Taiwan’s short west coast, just 400 km long, has only a handful of beaches suitable for disembarking troops, meaning Taipei’s military strategists would have a relatively easy job when it came to figuring out where the PLA would try to land – especially with the sophisticated reconnaissance technology acquired from its American ally.

This would allow the Taiwanese military to set up a deadly shooting gallery to prevent PLA amphibious forces from entering the island. Even once the Chinese boots were on Taiwanese soil, the island’s mountainous topography and urbanized environment would give the defenders an advantage when it came to hampering the progress of an invasion.

The Taiwanese armed forces are easily mobilized.

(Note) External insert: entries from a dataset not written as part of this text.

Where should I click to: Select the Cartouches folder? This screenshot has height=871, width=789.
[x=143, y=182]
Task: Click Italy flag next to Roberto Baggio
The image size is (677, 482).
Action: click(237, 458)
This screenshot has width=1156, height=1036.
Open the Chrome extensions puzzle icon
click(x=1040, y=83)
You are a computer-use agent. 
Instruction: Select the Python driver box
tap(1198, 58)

Although Taipei has a small professional army of around 165,000 people, it is well trained and equipped. And they are supported by up to 3.5 million additional reservists, although there has been recently criticism that it is under-prepared for an invasion.

Another factor is what the British defense academic Patrick porter calls it the “ham omelet dilemma” because to make an omelet a pig has to commit its life while a hen only has to lay a few eggs. This means that Taiwan will see a conflict with its adversary across the strait as a conflict for survival.

For China, the stakes are not as high, although it has wanted to incorporate Taiwan for much of its modern history. And it’s unclear how dealing with this existential threat might spur Taiwanese defenders.

The defense review also recommends the development of a locally produced long-range strike capability, as part of an ongoing movement toward self-sufficiency for the Taiwan Defense Force. But in the meantime, the country has gradually built up its arsenal of defensive weapons over the past two decades, most recently agreeing to purchase the last remaining Patriot missiles from the United States in a 2019 US $ 620 million (£ 455 million) deal between Taiwanese Prime Minister Tsai Ing-wen and Donald Trump.

Taiwan’s strategy to deter a Chinese invasion by threatening to impose major political costs is also informed by what it sees as the risk-averse nature of the Chinese leadership and its preference for long-term planning. And, no doubt, both sides will have learned lessons from the US experience in Afghanistan, where the political costs of fighting a small but determined and mobile enemy have recently become too clear.